Work order: Without any change, set down every record below.
+-------+
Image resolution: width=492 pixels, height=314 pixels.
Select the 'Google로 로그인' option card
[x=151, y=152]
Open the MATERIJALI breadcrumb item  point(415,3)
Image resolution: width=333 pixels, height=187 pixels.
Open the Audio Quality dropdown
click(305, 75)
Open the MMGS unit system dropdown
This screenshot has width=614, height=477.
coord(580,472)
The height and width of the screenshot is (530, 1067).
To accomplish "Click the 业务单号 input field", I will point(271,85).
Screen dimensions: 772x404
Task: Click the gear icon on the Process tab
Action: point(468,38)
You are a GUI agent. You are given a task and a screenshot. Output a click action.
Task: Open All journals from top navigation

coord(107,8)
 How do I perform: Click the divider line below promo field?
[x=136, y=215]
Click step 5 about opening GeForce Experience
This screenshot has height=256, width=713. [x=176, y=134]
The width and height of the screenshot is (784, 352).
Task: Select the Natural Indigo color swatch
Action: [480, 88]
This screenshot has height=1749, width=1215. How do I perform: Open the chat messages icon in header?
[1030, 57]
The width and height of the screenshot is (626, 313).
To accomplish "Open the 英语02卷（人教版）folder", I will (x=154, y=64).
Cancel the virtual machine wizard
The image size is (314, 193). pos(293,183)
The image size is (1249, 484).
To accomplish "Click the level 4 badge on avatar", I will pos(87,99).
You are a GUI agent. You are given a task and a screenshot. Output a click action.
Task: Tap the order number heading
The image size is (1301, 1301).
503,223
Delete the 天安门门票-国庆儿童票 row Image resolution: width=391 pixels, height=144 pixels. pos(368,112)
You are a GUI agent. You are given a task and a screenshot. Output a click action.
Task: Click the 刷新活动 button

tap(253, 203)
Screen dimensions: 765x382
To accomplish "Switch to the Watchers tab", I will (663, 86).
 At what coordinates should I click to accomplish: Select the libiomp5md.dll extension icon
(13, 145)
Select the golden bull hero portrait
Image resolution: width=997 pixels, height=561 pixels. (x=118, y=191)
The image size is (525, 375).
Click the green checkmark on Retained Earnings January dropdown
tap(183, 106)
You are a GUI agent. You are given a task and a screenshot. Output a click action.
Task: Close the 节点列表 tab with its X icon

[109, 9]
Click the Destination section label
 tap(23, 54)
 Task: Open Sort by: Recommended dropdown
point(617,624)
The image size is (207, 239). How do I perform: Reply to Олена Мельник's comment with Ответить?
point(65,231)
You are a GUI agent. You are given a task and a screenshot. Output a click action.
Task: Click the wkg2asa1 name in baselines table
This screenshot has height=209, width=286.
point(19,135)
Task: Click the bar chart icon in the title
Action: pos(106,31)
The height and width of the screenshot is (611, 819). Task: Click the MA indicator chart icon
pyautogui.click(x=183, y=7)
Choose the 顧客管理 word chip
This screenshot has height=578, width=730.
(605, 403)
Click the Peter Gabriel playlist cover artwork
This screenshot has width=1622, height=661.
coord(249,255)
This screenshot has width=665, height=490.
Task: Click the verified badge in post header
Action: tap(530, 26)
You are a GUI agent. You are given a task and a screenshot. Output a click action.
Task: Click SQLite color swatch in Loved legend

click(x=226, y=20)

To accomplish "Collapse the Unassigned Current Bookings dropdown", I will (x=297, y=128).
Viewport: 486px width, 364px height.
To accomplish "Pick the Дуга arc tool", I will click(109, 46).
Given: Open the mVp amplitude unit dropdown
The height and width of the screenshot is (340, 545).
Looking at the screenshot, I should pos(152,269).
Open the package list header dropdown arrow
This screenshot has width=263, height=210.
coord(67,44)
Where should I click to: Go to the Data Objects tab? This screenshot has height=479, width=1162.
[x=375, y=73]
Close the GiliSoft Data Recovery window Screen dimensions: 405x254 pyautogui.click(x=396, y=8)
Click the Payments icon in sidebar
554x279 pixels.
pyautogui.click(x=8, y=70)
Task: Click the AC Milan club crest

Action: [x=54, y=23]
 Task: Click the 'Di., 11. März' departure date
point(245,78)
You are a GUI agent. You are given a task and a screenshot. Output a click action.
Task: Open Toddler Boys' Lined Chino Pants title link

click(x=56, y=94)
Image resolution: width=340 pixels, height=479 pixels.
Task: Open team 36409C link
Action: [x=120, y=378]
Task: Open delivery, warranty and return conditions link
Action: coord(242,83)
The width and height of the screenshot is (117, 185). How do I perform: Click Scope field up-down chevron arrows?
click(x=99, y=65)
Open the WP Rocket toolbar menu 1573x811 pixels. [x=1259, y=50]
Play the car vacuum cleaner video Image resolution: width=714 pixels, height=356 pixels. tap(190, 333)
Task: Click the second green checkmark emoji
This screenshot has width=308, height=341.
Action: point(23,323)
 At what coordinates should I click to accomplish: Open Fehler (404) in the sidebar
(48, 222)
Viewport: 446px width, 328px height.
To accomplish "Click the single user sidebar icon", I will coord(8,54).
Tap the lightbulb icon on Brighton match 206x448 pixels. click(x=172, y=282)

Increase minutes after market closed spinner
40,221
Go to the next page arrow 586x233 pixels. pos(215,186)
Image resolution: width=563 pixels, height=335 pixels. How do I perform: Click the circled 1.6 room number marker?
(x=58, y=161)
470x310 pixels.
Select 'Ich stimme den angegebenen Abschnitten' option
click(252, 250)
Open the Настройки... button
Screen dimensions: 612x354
+-------+
Response to the exercise:
Image resolution: width=492 pixels, height=314 pixels.
Select the 'Google로 로그인' option card
[x=151, y=152]
Open the MATERIJALI breadcrumb item  point(415,3)
Image resolution: width=333 pixels, height=187 pixels.
Open the Audio Quality dropdown
click(305, 75)
Open the MMGS unit system dropdown
This screenshot has width=614, height=477.
coord(580,472)
The height and width of the screenshot is (530, 1067).
To accomplish "Click the 业务单号 input field", I will point(271,85).
Screen dimensions: 772x404
Task: Click the gear icon on the Process tab
Action: point(468,38)
You are a GUI agent. You are given a task and a screenshot. Output a click action.
Task: Open All journals from top navigation

coord(107,8)
 How do I perform: Click the divider line below promo field?
[x=136, y=215]
Click step 5 about opening GeForce Experience
This screenshot has height=256, width=713. [x=176, y=134]
The width and height of the screenshot is (784, 352).
Task: Select the Natural Indigo color swatch
Action: [480, 88]
This screenshot has height=1749, width=1215. How do I perform: Open the chat messages icon in header?
[1030, 57]
The width and height of the screenshot is (626, 313).
To accomplish "Open the 英语02卷（人教版）folder", I will (x=154, y=64).
Cancel the virtual machine wizard
The image size is (314, 193). pos(293,183)
The image size is (1249, 484).
To accomplish "Click the level 4 badge on avatar", I will pos(87,99).
You are a GUI agent. You are given a task and a screenshot. Output a click action.
Task: Tap the order number heading
The image size is (1301, 1301).
503,223
Delete the 天安门门票-国庆儿童票 row Image resolution: width=391 pixels, height=144 pixels. pos(368,112)
You are a GUI agent. You are given a task and a screenshot. Output a click action.
Task: Click the 刷新活动 button

tap(253, 203)
Screen dimensions: 765x382
To accomplish "Switch to the Watchers tab", I will (663, 86).
 At what coordinates should I click to accomplish: Select the libiomp5md.dll extension icon
(13, 145)
Select the golden bull hero portrait
Image resolution: width=997 pixels, height=561 pixels. (x=118, y=191)
The image size is (525, 375).
Click the green checkmark on Retained Earnings January dropdown
tap(183, 106)
You are a GUI agent. You are given a task and a screenshot. Output a click action.
Task: Close the 节点列表 tab with its X icon

[109, 9]
Click the Destination section label
 tap(23, 54)
 Task: Open Sort by: Recommended dropdown
point(617,624)
The image size is (207, 239). How do I perform: Reply to Олена Мельник's comment with Ответить?
point(65,231)
You are a GUI agent. You are given a task and a screenshot. Output a click action.
Task: Click the wkg2asa1 name in baselines table
This screenshot has height=209, width=286.
point(19,135)
Task: Click the bar chart icon in the title
Action: pos(106,31)
The height and width of the screenshot is (611, 819). Task: Click the MA indicator chart icon
pyautogui.click(x=183, y=7)
Choose the 顧客管理 word chip
This screenshot has height=578, width=730.
(605, 403)
Click the Peter Gabriel playlist cover artwork
This screenshot has width=1622, height=661.
coord(249,255)
This screenshot has width=665, height=490.
Task: Click the verified badge in post header
Action: tap(530, 26)
You are a GUI agent. You are given a task and a screenshot. Output a click action.
Task: Click SQLite color swatch in Loved legend

click(x=226, y=20)

To accomplish "Collapse the Unassigned Current Bookings dropdown", I will (x=297, y=128).
Viewport: 486px width, 364px height.
To accomplish "Pick the Дуга arc tool", I will click(109, 46).
Given: Open the mVp amplitude unit dropdown
The height and width of the screenshot is (340, 545).
Looking at the screenshot, I should pos(152,269).
Open the package list header dropdown arrow
This screenshot has width=263, height=210.
coord(67,44)
Where should I click to: Go to the Data Objects tab? This screenshot has height=479, width=1162.
[x=375, y=73]
Close the GiliSoft Data Recovery window Screen dimensions: 405x254 pyautogui.click(x=396, y=8)
Click the Payments icon in sidebar
554x279 pixels.
pyautogui.click(x=8, y=70)
Task: Click the AC Milan club crest

Action: [x=54, y=23]
 Task: Click the 'Di., 11. März' departure date
point(245,78)
You are a GUI agent. You are given a task and a screenshot. Output a click action.
Task: Open Toddler Boys' Lined Chino Pants title link

click(x=56, y=94)
Image resolution: width=340 pixels, height=479 pixels.
Task: Open team 36409C link
Action: [x=120, y=378]
Task: Open delivery, warranty and return conditions link
Action: coord(242,83)
The width and height of the screenshot is (117, 185). How do I perform: Click Scope field up-down chevron arrows?
click(x=99, y=65)
Open the WP Rocket toolbar menu 1573x811 pixels. [x=1259, y=50]
Play the car vacuum cleaner video Image resolution: width=714 pixels, height=356 pixels. tap(190, 333)
Task: Click the second green checkmark emoji
This screenshot has width=308, height=341.
Action: point(23,323)
 At what coordinates should I click to accomplish: Open Fehler (404) in the sidebar
(48, 222)
Viewport: 446px width, 328px height.
To accomplish "Click the single user sidebar icon", I will coord(8,54).
Tap the lightbulb icon on Brighton match 206x448 pixels. click(x=172, y=282)

Increase minutes after market closed spinner
40,221
Go to the next page arrow 586x233 pixels. pos(215,186)
Image resolution: width=563 pixels, height=335 pixels. How do I perform: Click the circled 1.6 room number marker?
(x=58, y=161)
470x310 pixels.
Select 'Ich stimme den angegebenen Abschnitten' option
click(252, 250)
Open the Настройки... button
Screen dimensions: 612x354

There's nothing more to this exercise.